**DOCUMENT TEXT**:
______
The split screen scenes of the hearing before the Senate Health, Education, Labor and Pensions Committee, and a ceremony at the Supreme Court honoring the life of Justice Ruth Bader Ginsburg — just blocks away from each other — was a striking Washington image.
Opening the hearing, Senator Lamar Alexander, chairman of the committee, urged Congress to start planning for the next pandemic, warning that experts say one could come as soon as next year. “We must act now to stop the cycle of panic, neglect, panic,” he said.
Senator Patty Murray, the top Democrat on the Senate Health Committee, told Dr. Hahn, the F.D.A. commissioner, and Dr. Redfield, director of the C.D.C., that she intends to question them about Mr. Trump’s attempts to undermine them and “sabotage the work of our scientists and public health experts for his own political advantage.”
The Senate hearing follows upheaval within the federal Department of Heath and Human Services, whose top spokesman, Michael R. Caputo, took medical leave last week after delivering an outlandish rant on Facebook Live in which he accused C.D.C. scientists of sedition, promoted conspiracy theories and warned of armed revolt.
______
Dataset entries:
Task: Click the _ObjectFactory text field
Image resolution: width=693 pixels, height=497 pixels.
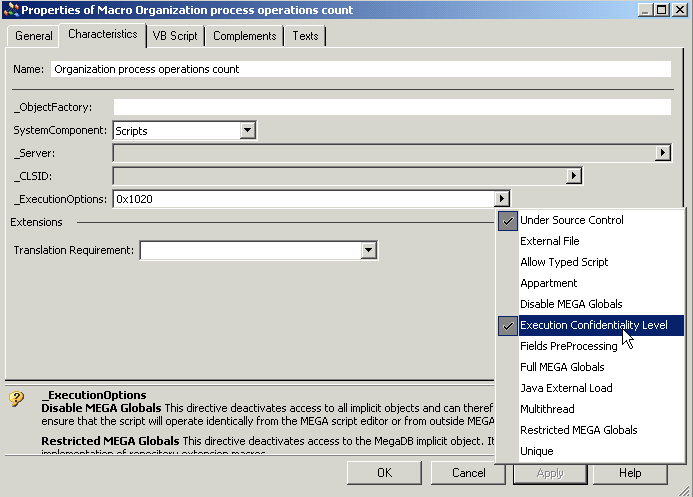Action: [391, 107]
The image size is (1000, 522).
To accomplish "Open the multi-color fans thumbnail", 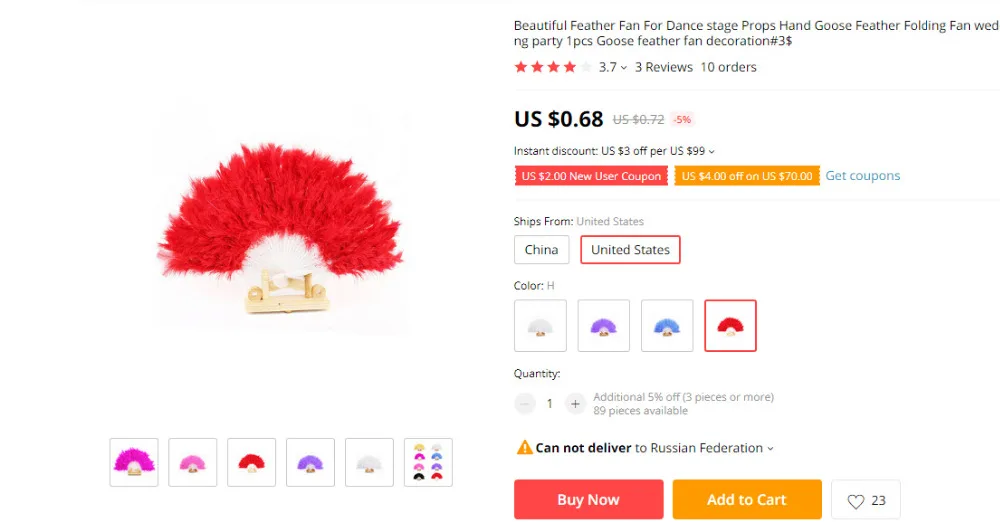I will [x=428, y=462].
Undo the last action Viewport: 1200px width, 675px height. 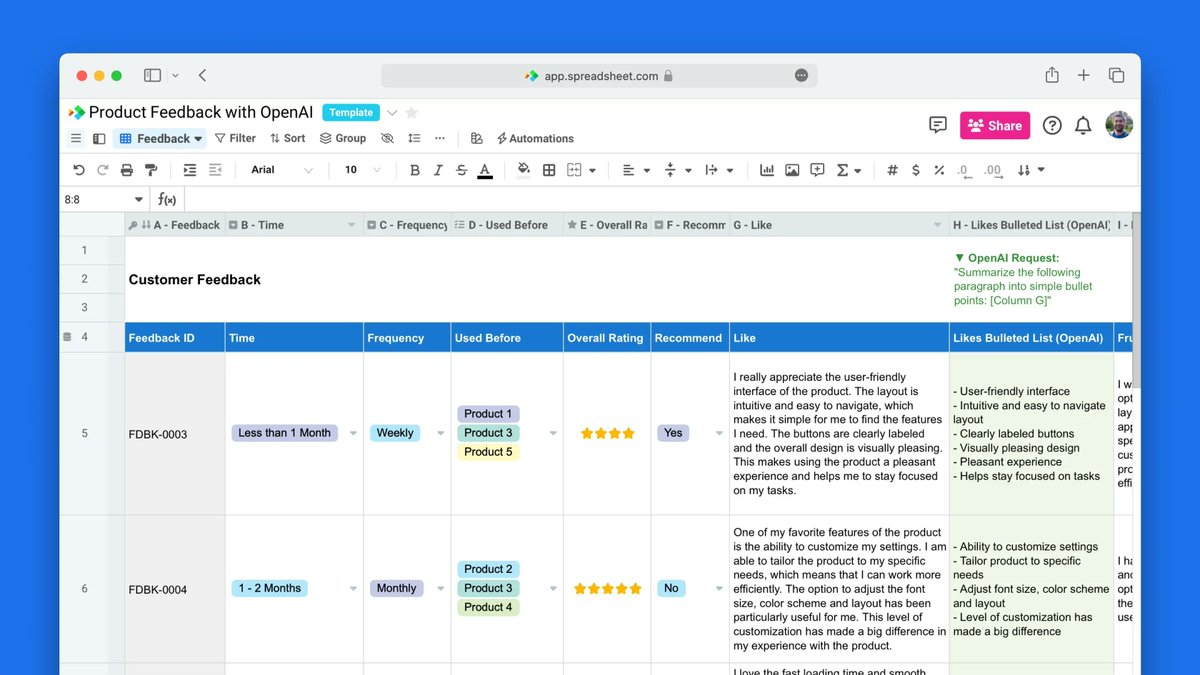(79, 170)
______
**WHAT YOU HAVE TO DO**: Continue the article on the Senate hearing with Dr. Hahn and Dr. Redfield from the point where it stops. The rows are separate material, distinct from the article on the Senate hearing.

**ANSWER TO THIS EXERCISE**:
Mr. Caputo’s Facebook appearance came after the revelation that he and his science adviser, Dr. Paul Alexander, had tried to pressure the agency to revise or delay its weekly scientific reports. Dr. Alexander has since left the department. Democrats will almost certainly use the hearing to question Dr. Redfield about those events.
Dr. Redfield will likely also face questions about guidelines for testing issued last month that suggested certain people exposed to the virus did not need to be screened. Internal documents show the guidance had been posted on the C.D.C.’s website despite serious objections from agency scientists, and the agency reversed it last week.
Lawmakers are likely to question Dr. Hahn about the F.D.A.’s plan to issue stricter guidelines for the emergency authorization of any new coronavirus vaccine, which would add a new layer of caution to the vetting process even as Mr. Trump has insisted a vaccine will be ready as early as next month. The guidelines may be formally released as early as this week if approved by the White House, and would recommend that clinical trial data be vetted by a committee of independent experts before the F.D.A. takes action, according to several people familiar with the draft.